Saturday 24 February 2018

AIB to announce first post-crash dividend

Bernard Byrne ceo of AIB which is to announce results today
Bernard Byrne ceo of AIB which is to announce results today
Donal O'Donovan

Donal O'Donovan

The decision by Bank of Ireland to defer payment of a shareholder dividend for 2016 is a positive for the business "given current macroeconomic uncertainties," Moody's analyst Irakli Pipia says in research note.

On February 24 management at the partially State-owned lender said they would hold off on what would have been the first dividend paid to Bank of Ireland shareholders since the financial crash, citing concerns about the potential impact of volatile bond market on its pension deficit, and therefore the bank's capital levels.

In a generally positive note on the bank Moody said Bank of Ireland's cost of credit risk "will stabilise at a level somewhat higher" than where it is now.

That's potentially bad news for borrowers if it translates into higher interest rate charges.

Meanwhile, AIB will announce its first dividend since the crash when it reports financial results for 2016 today.

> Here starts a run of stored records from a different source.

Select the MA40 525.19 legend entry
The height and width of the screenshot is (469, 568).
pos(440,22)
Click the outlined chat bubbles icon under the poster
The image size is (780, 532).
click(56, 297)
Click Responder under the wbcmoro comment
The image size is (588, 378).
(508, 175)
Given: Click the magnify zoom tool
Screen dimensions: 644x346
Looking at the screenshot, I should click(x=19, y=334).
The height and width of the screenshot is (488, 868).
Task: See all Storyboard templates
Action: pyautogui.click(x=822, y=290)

The results are important because they are the last before the almost entirely State-owned lender is due to sell 25pc of its shares in a stock market listing probably in May or June.

"Paying a dividend is important from the perspective of the IPO (listing)," said Owne Callan, an analyst at specialist bank Investec.

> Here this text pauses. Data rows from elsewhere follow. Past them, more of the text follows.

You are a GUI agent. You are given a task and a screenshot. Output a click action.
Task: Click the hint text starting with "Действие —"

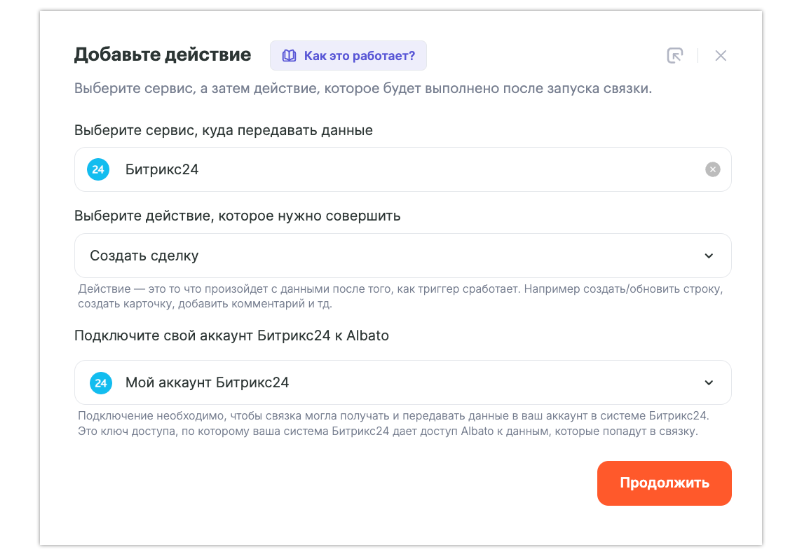tap(400, 296)
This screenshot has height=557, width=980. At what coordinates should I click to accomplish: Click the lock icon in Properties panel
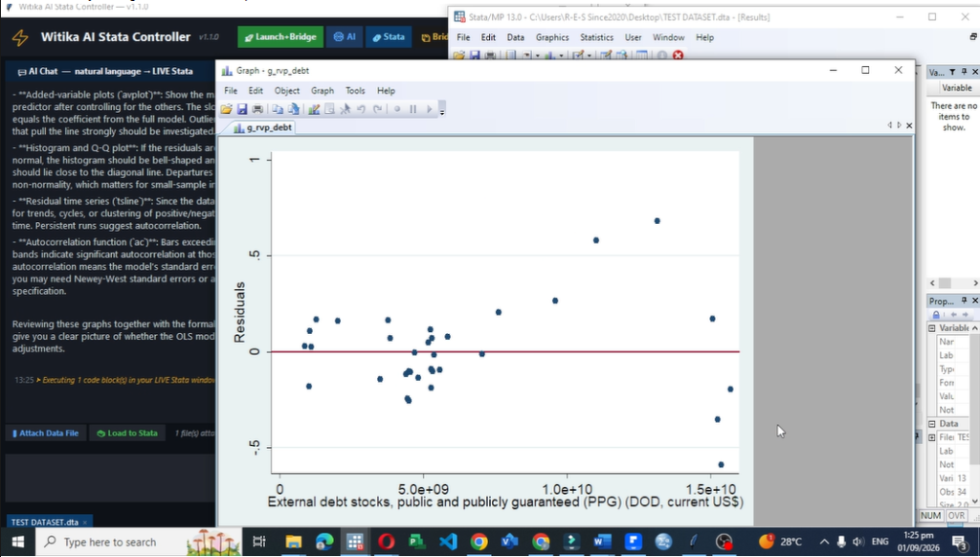(x=936, y=315)
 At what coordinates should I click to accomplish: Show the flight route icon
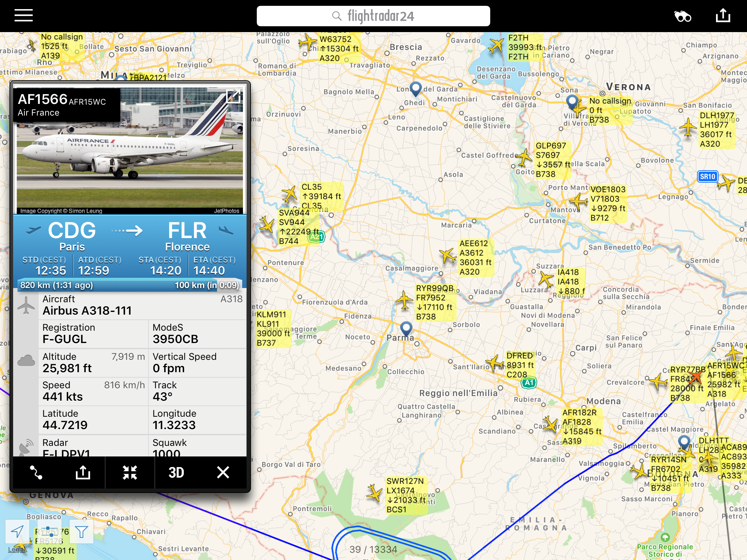click(x=36, y=473)
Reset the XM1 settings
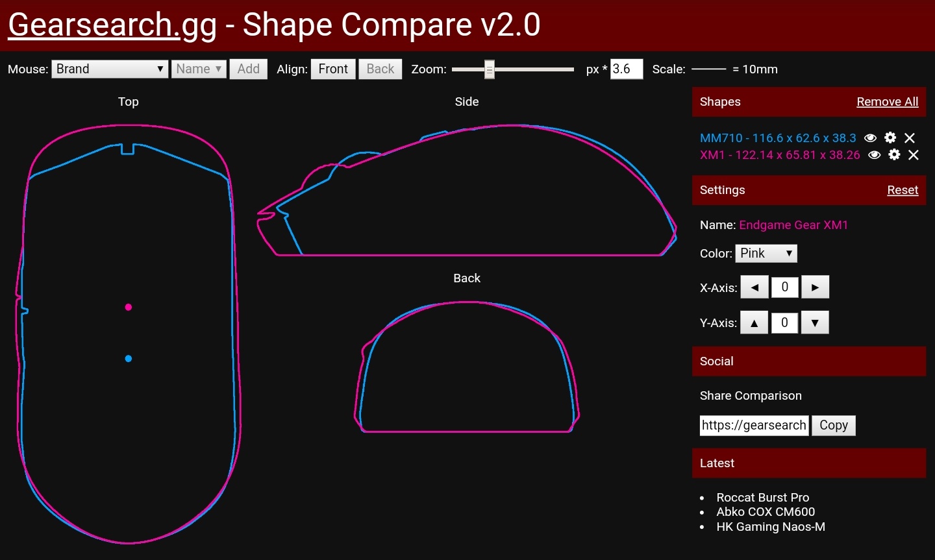This screenshot has width=935, height=560. (x=903, y=190)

"It does two things: one is making AIB attractive to income stock investors, two is to speak to the credibility of the non-performing loan position.

"A dividend would suggest management and the regulator are comfortable with that," he said.

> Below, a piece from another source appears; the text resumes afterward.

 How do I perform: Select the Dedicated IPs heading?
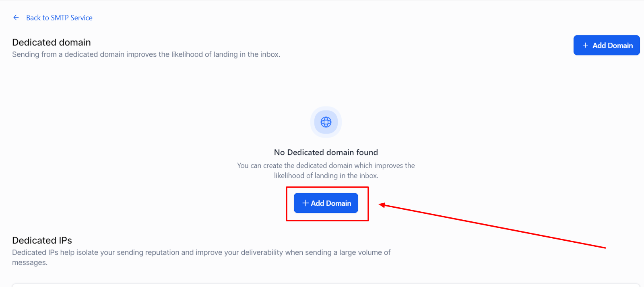click(x=42, y=240)
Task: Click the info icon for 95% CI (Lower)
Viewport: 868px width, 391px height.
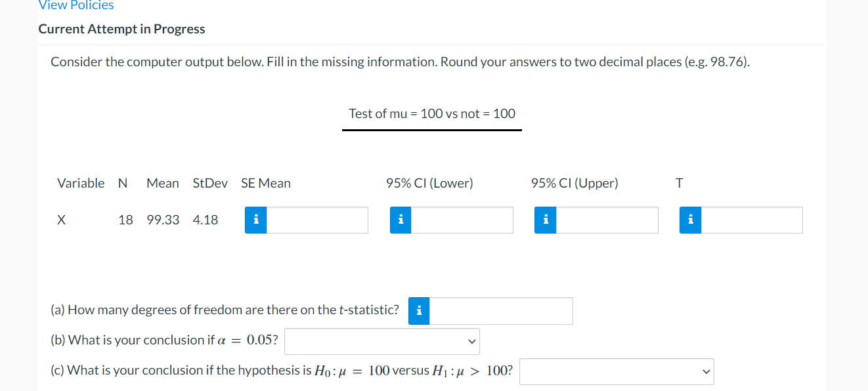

Having at least one bailed-out bank pay a dividend would also be positive for the State coffers. It will get the vast bulk of any cash paid out by AIB in a dividend, in addition to around €3bn that is expected to be raised from the sale of a 25pc stake in the bank.

For today's results, investors will focus on the pace of recovery in AIB's bad loans, particularly after Bank of Ireland's surprisingly strong pace of recovery, Callan said.

AIB's pension liability is likely to have benefited, like Bank of Ireland's, from a positive swing on bond markets last year, but remains subject to market volatility outside the control of management, led by ceo Bernard Byrne.

The value of the State's holding in AIB was at €11.3bn at the end of December - down €900m since the previous year, in line with a general decline in Euro area bank stocks.

The Government owns more than 99pc of AIB after pumping around €21bn into the bank to save it from collapse after the financial crisis.

Results today are expected to show continued profit generation at the bank, in keeping with other Irish lenders.

AIB's business is overwhelmingly focused on the Irish market, which grew strongly last year.